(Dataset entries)
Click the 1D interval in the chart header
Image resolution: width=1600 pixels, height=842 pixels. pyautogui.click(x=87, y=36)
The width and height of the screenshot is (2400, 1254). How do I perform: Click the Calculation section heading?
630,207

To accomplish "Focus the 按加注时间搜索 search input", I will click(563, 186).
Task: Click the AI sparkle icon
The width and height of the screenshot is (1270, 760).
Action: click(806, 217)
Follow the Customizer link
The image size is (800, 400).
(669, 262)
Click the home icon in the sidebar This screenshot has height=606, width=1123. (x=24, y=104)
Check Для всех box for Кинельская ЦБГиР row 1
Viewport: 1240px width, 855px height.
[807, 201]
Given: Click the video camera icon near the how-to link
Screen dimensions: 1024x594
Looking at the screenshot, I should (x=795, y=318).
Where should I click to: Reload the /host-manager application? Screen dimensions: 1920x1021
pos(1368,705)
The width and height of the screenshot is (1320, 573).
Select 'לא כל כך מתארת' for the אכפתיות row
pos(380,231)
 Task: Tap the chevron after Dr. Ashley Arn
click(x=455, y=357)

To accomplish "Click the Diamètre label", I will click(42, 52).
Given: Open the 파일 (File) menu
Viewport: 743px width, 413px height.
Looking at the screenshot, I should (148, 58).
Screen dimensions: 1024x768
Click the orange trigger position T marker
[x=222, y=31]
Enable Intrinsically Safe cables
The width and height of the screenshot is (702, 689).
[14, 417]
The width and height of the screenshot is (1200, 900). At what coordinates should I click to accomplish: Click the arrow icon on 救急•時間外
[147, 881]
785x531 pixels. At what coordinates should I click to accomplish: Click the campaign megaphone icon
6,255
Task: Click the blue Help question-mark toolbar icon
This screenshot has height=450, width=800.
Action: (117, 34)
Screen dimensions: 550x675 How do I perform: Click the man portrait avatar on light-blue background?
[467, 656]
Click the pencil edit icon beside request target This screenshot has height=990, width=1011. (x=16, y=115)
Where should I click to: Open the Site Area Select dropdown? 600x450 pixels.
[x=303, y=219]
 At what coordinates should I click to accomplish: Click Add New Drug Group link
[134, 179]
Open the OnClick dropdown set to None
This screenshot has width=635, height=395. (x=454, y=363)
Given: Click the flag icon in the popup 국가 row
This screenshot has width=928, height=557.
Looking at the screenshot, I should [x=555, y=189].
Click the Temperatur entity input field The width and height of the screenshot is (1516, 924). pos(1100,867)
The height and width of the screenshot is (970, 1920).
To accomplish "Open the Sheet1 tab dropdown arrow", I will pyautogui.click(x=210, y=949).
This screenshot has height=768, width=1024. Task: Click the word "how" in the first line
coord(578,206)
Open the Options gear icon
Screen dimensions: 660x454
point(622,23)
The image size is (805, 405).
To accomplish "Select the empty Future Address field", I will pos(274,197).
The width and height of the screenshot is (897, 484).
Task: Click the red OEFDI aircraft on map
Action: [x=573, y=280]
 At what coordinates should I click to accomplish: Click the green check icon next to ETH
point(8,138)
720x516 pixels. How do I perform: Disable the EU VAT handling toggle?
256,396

=== What you are asked to do ===
In the records above, locate the lines holding the word "input". Copy each of them.

=== Exercise output ===
To accomplish "Focus the 按加注时间搜索 search input", I will click(563, 186).
Click the Temperatur entity input field The width and height of the screenshot is (1516, 924). pos(1100,867)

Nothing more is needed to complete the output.